4.3 Spinal equilibrium

The requirement to balance moments across the entire cervical spine had the largest effect in flexion strength and axial rotation, to a smaller degree in lateral bending, and nearly no effect in extension. The effects in flexion could be explained by the curvature of the spine, where its convex surface is oriented anteriorly (middle vertebrae positioned anteriorly to the upper and lower vertebrae). Spinal compression caused by contracting muscles tends to increase the convex spinal bend. Active flexor muscles further contribute to this bending. To counter spinal buckling opposing extension moments must be produced. In contrast, muscles active in extension tend to straighten the spine, while their contraction simultaneously causes spinal compression. Stability is therefore more inherent during extension. The effects of stabilizing the entire spine in axial rotation could relate to buckling in a similar fashion as the effects in flexion. With regard to modeling, this study shows that a moment balance over the entire spine must be considered when calculating muscle activation and cervical strength. Bending moments were in better agreement with experiments under full spinal equilibrium, supporting the hypothesis that the model estimates with balanced joint moments are more realistic.

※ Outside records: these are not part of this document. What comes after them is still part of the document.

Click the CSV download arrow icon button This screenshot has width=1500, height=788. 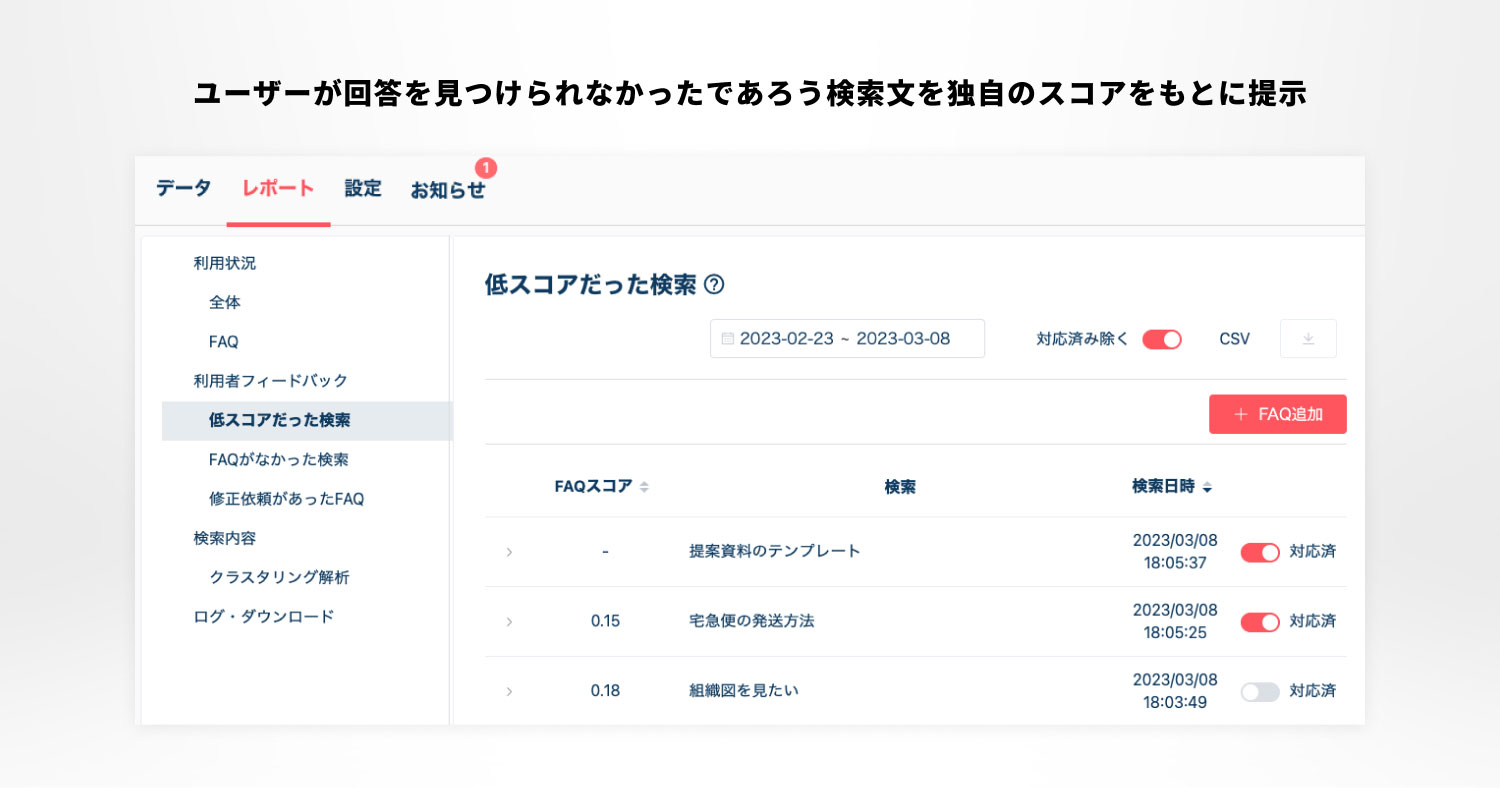1308,339
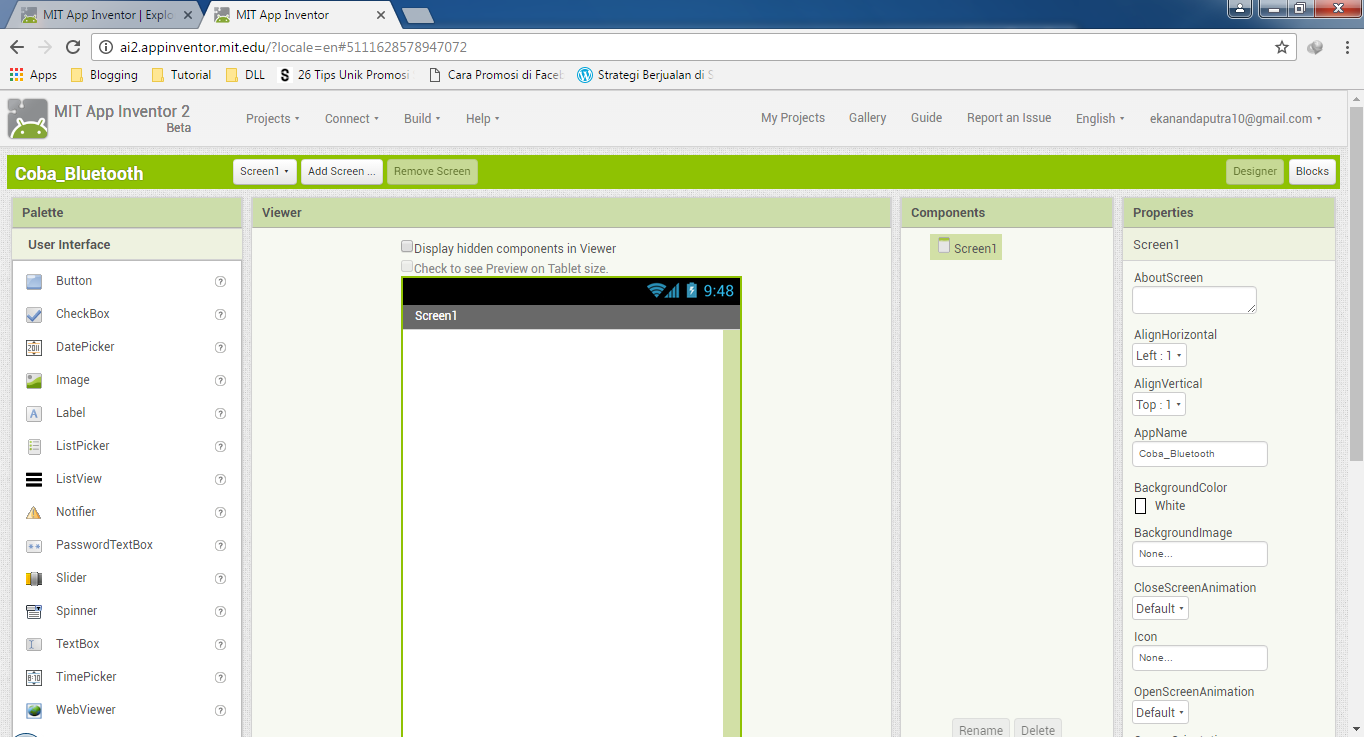Open help info for the TextBox component

tap(219, 643)
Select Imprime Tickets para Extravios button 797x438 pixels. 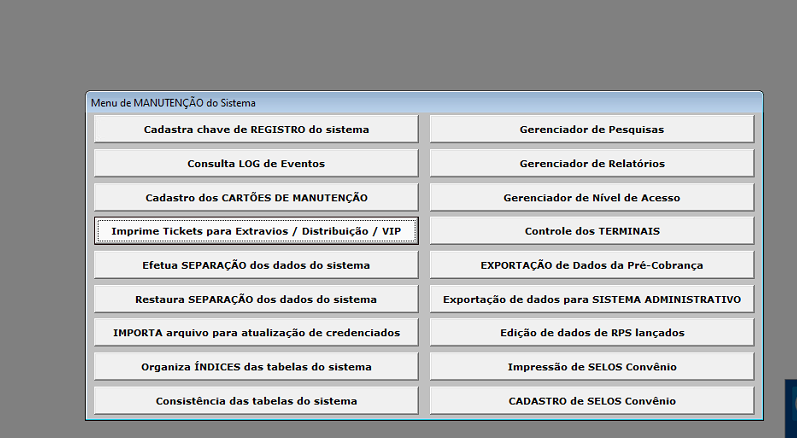pos(256,231)
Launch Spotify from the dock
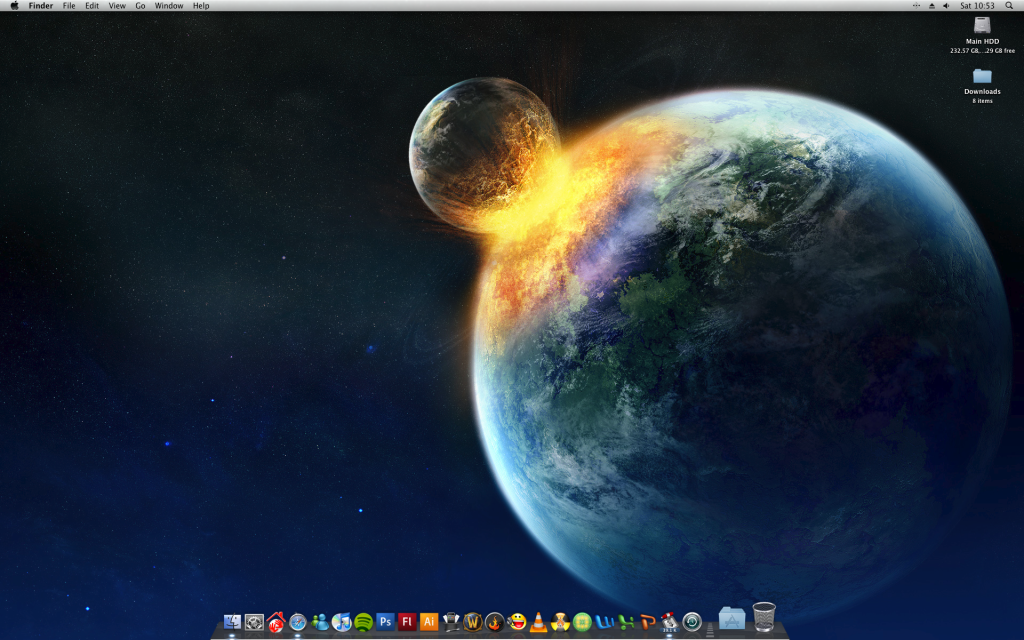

With this study muscle synergies are derived that generate transversal head loads and these loads are accurately predicted. In a future study the model will be extended with reflexive feedback loops to investigate and predict stabilization in dynamic loading conditions.

5 Conclusions

The nonlinear musculoskeletal neck model provides passive properties, muscle moment arms, MVC strength, and muscle activation patterns in congruence with experimental results during maximal isometric contractions. When moments are balanced over all joints, spinal strength is reduced particularly in flexion and axial rotation compared to considering a joint equilibrium only at the lowest joint T1–C7. Model strength can therefore be severely overestimated in calculations that do not consider full spinal equilibrium. The method in this study is useful in deriving muscle synergies that produce transversal head loads for detailed neck models without a fixed joint center of rotation. The accurate biomechanics and muscle contributions of the model are of importance when simulating active human behavior and can help in understanding cervical muscle contributions during dynamic loading.